• [Exercise details] Your answer should be the lines below from the one with "Task: Open the 8.05.51 x86 variant link" to the one with "Screen dimensions: 925x684", both included, given again exactly and with nothing added.

• [Provided records]
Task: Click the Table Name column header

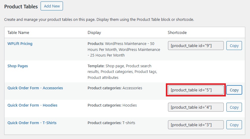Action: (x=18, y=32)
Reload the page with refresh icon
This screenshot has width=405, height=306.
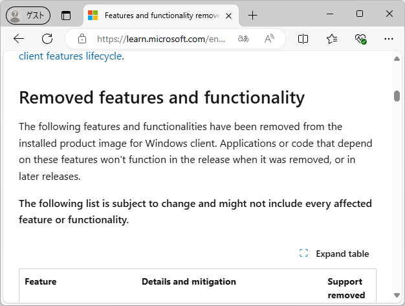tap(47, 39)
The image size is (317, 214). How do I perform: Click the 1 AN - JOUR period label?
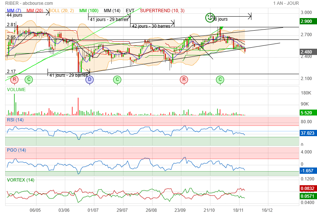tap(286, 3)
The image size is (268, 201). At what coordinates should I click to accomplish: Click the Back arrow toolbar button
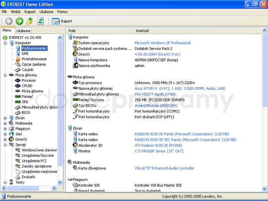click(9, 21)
---
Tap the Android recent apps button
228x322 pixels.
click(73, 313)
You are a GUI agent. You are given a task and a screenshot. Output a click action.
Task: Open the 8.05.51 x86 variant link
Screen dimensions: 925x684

• [Result for this task]
Task: Open the 8.05.51 x86 variant link
Screen dimensions: 925x684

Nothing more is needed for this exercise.